What the task requires → Count the lines below that contain the string "yellow", treating uppercase and lowercase as different, and give only the number.

Records excerpted from a collection:
--- START ---

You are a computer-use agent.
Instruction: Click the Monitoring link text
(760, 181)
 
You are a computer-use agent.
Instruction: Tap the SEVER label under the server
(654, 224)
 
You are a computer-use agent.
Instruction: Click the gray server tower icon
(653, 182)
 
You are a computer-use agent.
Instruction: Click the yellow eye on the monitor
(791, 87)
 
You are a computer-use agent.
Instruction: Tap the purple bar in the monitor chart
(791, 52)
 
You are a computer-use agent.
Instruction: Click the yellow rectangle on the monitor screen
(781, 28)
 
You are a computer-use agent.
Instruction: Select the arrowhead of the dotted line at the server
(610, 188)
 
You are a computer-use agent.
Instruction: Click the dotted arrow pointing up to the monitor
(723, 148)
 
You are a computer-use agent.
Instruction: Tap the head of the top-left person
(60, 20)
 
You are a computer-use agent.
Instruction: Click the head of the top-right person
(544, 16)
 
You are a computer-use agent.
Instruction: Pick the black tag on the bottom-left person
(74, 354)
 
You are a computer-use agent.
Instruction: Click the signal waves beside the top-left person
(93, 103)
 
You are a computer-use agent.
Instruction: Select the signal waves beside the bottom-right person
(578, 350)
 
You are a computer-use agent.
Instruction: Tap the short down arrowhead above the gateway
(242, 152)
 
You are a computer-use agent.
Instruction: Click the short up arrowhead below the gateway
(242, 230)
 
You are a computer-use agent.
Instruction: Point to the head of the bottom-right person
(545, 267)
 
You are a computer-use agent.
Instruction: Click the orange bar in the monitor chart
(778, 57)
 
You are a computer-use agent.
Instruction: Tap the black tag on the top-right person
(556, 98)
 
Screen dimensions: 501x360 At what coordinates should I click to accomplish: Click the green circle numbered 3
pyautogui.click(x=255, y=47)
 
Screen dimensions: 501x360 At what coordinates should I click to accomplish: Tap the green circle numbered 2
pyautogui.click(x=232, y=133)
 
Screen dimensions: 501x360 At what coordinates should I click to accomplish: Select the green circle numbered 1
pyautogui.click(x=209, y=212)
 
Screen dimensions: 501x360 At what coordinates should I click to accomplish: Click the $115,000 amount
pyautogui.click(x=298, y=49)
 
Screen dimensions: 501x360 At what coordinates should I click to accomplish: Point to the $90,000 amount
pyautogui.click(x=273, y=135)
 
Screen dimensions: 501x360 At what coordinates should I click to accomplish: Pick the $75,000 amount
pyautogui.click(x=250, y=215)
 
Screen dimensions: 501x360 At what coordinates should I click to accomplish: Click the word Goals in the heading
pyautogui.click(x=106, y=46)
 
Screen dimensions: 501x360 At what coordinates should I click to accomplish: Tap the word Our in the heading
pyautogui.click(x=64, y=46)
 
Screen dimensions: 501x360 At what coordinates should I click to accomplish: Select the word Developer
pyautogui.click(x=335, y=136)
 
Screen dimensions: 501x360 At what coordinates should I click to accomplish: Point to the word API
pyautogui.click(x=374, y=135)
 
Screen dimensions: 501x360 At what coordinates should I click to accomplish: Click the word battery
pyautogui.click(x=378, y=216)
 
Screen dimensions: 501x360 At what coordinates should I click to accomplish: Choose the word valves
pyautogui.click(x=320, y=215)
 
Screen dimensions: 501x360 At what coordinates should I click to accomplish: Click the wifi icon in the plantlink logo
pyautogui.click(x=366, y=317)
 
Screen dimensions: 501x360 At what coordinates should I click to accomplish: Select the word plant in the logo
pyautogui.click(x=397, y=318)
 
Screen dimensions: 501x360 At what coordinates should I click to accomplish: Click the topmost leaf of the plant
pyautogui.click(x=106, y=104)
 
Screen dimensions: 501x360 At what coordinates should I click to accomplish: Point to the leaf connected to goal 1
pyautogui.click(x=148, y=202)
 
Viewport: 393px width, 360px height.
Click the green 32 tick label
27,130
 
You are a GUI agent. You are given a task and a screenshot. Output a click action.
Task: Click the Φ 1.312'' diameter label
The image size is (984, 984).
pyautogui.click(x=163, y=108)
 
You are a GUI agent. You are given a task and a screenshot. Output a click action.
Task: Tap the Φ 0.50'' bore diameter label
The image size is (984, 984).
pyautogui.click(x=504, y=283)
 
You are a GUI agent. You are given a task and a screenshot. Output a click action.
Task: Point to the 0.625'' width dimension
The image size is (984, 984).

--- END ---

Result for this exercise → 2